I have been married for going on 2 years now, before getting married my wife and I agreed on having children together. She has two children from a previous marriage and I do not have any of my own. We did concieve a child and unfortunately our daughter was stillborn full term. My wife will be 40 this year and I will turn 35, we had tried unsuccessfully to concieve again up till 3 months ago. We had had an argument about me not pulling my weight around the house and she said that she was not going to have another child if I didnt change happy to say that I did, however, when we were trying to conceive she always talked about it and now she doesnt. It took me asking her with myself in tears to findout that she doesnt want to have anymore. Some of the reasons behind her decision which took me dragging it out of her where she didnt want to have another stillborn, she was frustrated in failed attempts and her age. Am I wrong for feeling hurt and let down or maybe that our marriage is headed for an end?. Why didnt she discuss her discision with me instead of it having to make me so upset or letting me figure it out on my own?.


----------



## golfergirl (Dec 8, 2010)

what_now said:


> I have been married for going on 2 years now, before getting married my wife and I agreed on having children together. She has two children from a previous marriage and I do not have any of my own. We did concieve a child and unfortunately our daughter was stillborn full term. My wife will be 40 this year and I will turn 35, we had tried unsuccessfully to concieve again up till 3 months ago. We had had an argument about me not pulling my weight around the house and she said that she was not going to have another child if I didnt change happy to say that I did, however, when we were trying to conceive she always talked about it and now she doesnt. It took me asking her with myself in tears to findout that she doesnt want to have anymore. Some of the reasons behind her decision which took me dragging it out of her where she didnt want to have another stillborn, she was frustrated in failed attempts and her age. Am I wrong for feeling hurt and let down or maybe that our marriage is headed for an end?. Why didnt she discuss her discision with me instead of it having to make me so upset or letting me figure it out on my own?.

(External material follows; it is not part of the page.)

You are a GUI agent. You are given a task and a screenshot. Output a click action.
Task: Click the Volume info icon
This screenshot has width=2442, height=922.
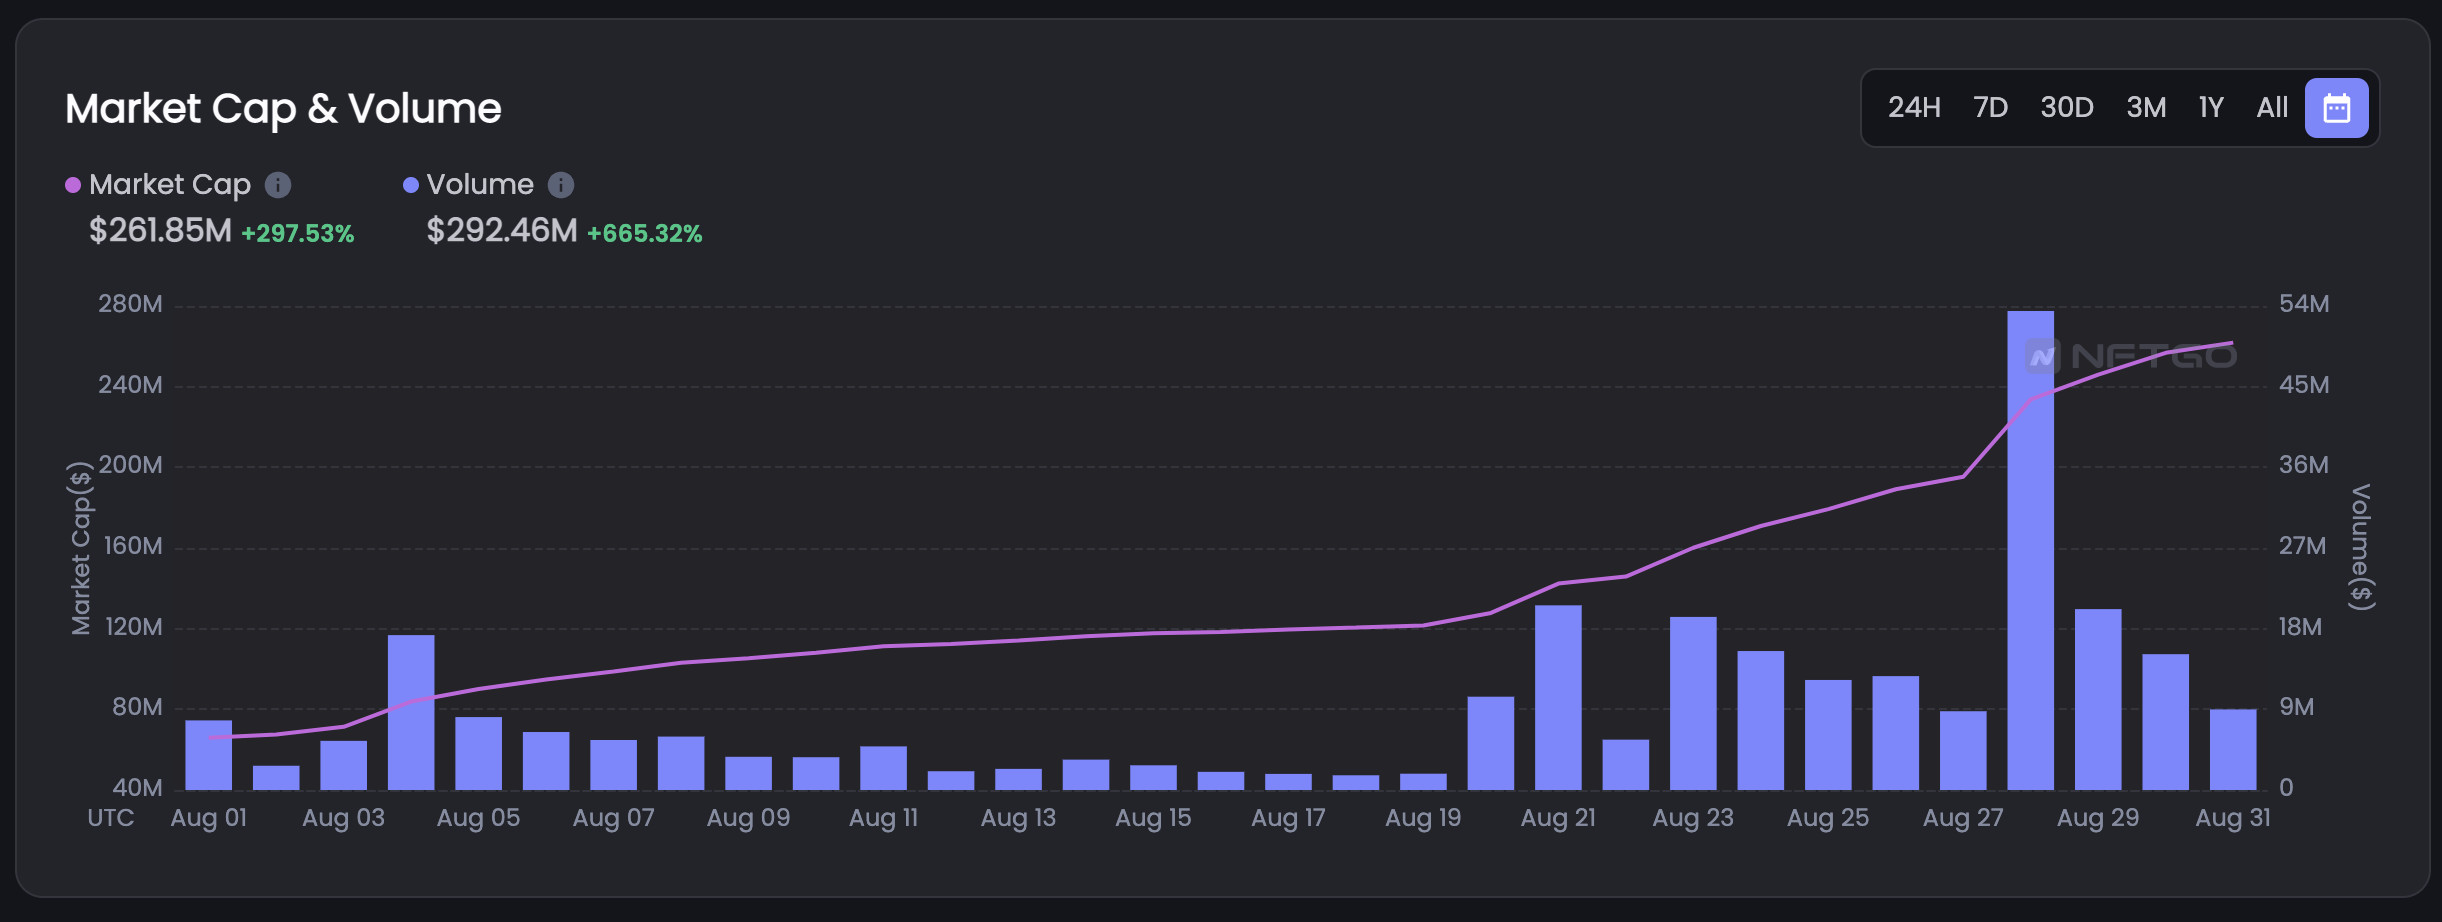[561, 185]
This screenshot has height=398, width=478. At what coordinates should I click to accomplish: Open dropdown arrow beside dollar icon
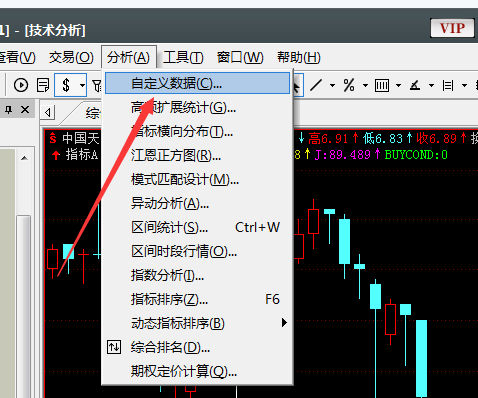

Could the two of you speak to a doctor about the likelihood of such a tragedy happening again? H and I lost a pregnancy at 6 1/2 months into it and when we decided to try again, we were counseled on our odds. Make sure she's not just speaking out of fear.
If she means it, then you have a decision to make.
We went on to have 2 perfect little boys at the ages 39 and 41.
Sorry for your loss and best of luck.
_Posted via Mobile Device_


----------



## what_now (Mar 25, 2012)

thanks for your response, I would like to look into the counseling of odds of it happening again.


----------



## what_now (Mar 25, 2012)

plus I am not sure if this would affect someones response but my daughter passed away 2 years ago this december.


----------



## Chelle D (Nov 30, 2011)

I don't think you are wrong for feeling hurt. However, the fear of losing another infant can be overwhelming. She may have wanted to "replace" the baby she lost for a while (truly, it is like losing a living infant for some.) But, now after some of the fighting, she is getting scared & reliving the past in her mind.

Is the daughter that passed away 2 years ago the stillborn? If not, than I can see you feeling double whammied with dealing with feelings of not being able to have another child with your wife.

I really think you need some counseling. 1) to see if part of her emotions are because of the fear of another still born. 2) If it's not that - for you to be able to process the thoughts of not having "your own" children (can you adopt hers?) or if you really want to leave her, to start a family with someone who wants more children.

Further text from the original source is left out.